Hochkomplexe Partitur - "eine ungeheure Herausforderung"
Der österreichische Komponist Arnold Schönberg schrieb zunächst drei Jahre lang an den "Gurre-Liedern", legte sie dann aber erst einmal unfertig zur Seite. Erst nach sieben Jahren Pause vollendete er sie schließlich. Und obwohl er zu dieser Zeit eigentlich eine moderne kompositorische Richtung einschlug, griff Schönberg in den Gurre-Liedern noch ein letztes Mal auf die eigentlich schon überkommene Spätromantik zurück - und steigerte sie bis ins Extreme. "Diese Klangmassen aus Chören, Solisten und riesigem Orchester durch die hochkomplexe Partitur zu manövrieren, ist eine ungeheure Herausforderung", erklärt KunstFestSpiel-Intendant Metzmacher. "Wenn es funktioniert, ist es wunderbar. Wenn man das Gefühl hat, man verliert so ein bisschen die Kontrolle, ist es anstrengend."

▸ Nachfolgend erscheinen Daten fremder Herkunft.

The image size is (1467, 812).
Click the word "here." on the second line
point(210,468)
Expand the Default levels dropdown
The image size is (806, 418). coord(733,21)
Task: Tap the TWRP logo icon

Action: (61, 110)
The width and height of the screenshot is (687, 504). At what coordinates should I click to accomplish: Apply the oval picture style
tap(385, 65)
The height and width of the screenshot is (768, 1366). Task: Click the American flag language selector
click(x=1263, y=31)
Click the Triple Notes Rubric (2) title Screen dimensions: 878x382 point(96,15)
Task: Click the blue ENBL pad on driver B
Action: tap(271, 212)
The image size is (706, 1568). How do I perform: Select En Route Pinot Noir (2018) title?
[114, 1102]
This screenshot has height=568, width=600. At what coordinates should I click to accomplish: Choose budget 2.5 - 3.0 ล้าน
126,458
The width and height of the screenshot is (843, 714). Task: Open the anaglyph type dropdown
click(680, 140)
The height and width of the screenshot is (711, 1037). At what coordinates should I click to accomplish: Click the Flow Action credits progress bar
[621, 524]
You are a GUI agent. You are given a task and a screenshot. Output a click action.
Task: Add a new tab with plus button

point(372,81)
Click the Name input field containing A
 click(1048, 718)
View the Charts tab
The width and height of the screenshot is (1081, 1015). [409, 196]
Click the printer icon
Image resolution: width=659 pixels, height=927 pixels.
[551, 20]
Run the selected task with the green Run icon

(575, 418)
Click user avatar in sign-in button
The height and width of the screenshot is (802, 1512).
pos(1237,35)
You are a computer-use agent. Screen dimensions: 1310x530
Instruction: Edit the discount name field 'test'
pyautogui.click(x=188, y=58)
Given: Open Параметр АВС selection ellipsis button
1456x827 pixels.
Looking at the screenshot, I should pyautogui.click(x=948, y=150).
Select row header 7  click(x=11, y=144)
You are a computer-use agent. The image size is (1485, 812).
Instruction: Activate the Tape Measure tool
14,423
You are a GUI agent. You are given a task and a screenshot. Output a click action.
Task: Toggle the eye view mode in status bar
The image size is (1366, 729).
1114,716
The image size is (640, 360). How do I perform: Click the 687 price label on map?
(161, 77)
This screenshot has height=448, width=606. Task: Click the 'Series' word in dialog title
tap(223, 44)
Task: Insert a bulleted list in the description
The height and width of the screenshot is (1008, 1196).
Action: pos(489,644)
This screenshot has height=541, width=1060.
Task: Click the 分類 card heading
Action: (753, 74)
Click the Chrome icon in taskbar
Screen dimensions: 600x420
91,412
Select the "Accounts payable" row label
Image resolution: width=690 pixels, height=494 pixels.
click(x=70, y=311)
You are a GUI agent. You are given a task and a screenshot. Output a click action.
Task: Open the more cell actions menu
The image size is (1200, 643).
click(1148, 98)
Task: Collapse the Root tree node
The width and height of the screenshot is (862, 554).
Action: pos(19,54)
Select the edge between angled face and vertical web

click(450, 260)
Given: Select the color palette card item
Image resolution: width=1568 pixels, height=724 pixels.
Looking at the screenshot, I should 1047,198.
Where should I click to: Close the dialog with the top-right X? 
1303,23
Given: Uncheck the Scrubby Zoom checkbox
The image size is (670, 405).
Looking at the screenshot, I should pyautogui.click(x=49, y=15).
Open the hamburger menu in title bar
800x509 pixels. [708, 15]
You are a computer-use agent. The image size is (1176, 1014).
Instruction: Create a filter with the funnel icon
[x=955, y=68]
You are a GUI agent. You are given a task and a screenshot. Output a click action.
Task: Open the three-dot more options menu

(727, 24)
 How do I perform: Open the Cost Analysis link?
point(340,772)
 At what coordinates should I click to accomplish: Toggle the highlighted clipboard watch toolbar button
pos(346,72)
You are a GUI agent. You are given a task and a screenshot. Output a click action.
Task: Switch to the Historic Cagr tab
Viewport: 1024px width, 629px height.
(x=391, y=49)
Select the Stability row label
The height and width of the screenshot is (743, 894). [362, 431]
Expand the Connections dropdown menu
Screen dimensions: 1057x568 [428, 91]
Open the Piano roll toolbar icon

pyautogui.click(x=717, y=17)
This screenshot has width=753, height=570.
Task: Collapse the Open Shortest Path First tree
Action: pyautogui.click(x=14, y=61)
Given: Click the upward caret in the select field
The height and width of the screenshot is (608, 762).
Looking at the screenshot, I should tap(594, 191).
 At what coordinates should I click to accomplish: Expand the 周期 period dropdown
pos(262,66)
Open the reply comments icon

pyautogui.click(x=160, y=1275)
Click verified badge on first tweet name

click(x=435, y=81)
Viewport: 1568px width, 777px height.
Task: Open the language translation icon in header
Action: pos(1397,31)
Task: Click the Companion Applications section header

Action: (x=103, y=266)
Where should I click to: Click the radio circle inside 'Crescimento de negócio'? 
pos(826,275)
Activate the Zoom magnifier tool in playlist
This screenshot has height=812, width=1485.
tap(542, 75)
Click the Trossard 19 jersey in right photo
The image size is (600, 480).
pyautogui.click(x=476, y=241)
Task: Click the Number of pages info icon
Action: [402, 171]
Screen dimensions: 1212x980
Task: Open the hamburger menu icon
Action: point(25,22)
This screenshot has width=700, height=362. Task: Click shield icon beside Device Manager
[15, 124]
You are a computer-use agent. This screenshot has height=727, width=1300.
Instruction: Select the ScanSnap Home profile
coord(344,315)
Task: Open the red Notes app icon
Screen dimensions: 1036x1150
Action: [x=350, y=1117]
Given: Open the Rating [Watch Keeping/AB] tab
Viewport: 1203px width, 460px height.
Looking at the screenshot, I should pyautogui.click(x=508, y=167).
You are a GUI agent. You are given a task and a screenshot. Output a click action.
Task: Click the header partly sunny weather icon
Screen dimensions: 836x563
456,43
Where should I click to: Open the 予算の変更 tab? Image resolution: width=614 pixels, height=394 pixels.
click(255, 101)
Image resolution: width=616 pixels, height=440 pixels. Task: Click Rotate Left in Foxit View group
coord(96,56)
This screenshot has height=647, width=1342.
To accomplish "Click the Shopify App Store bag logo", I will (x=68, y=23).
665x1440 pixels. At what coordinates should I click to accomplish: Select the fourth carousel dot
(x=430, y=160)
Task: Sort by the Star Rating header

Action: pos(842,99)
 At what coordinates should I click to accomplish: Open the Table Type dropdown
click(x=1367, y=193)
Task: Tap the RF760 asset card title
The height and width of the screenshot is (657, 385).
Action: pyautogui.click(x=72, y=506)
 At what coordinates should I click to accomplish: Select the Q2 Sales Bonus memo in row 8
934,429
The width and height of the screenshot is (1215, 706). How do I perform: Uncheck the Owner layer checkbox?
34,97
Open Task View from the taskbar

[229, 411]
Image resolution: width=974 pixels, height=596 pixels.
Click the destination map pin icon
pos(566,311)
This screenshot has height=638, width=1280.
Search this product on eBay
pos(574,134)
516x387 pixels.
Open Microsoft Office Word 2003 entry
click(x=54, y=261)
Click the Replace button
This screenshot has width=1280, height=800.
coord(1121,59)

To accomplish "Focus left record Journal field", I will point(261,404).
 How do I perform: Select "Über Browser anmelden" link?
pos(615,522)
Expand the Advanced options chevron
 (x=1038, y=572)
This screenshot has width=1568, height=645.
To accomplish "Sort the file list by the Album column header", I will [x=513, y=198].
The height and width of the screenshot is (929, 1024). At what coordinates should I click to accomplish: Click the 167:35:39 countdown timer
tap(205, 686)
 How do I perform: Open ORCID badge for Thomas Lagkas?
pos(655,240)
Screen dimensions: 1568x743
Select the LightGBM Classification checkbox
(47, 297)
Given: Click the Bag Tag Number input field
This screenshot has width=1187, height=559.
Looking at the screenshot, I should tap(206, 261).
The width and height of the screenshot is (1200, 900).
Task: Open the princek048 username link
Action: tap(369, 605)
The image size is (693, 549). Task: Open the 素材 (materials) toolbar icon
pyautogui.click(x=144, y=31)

Kaum interpretatorischen Freiheiten
Vielleicht erklärt das, weshalb Metzmacher beim Dirigieren im Konzert so sehr auf Nummer sicher ging: Obwohl Schönbergs Musik vor spätromantischem Pathos geradezu überquoll, erlaubte Metzmacher sich und den Musikern kaum irgendwelche interpretatorischen Freiheiten in Tempo und Ausdruck. Kontrolliert war es - aber dadurch auch leider an viel zu vielen Stellen blass und fade.
Gesangssolisten bleiben auf der Strecke
Und noch jemand blieb bei dieser Sicherheitsfassung auf der Strecke: die Gesangssolisten. Insbesondere in der ersten Hälfte war das voluminöse Orchester schlichtweg viel zu laut. Sogar den Bayreuth-erfahrenen Tenor Stephen Gould, der die größte Partie in den "Gurre-Liedern" sang, brachte das mehrfach über die Grenze der stimmlichen Belastung hinaus.
Triumph für Hannover
Mag man den Dirigenten Metzmacher auch kritisch sehen - als Intendant hat er für dieses Konzertereignis den allerhöchsten Respekt verdient. Ein solches Werk wie Schönbergs "Gurre-Lieder" fast ausschließlich mit Musikern aus Hannover zu besetzen, ist ein eindrucksvolles Signal für den wichtigen Stellenwert der KunstFestSpiele Herrenhausen - und ein Triumph für die "UNESCO City of Music" Hannover.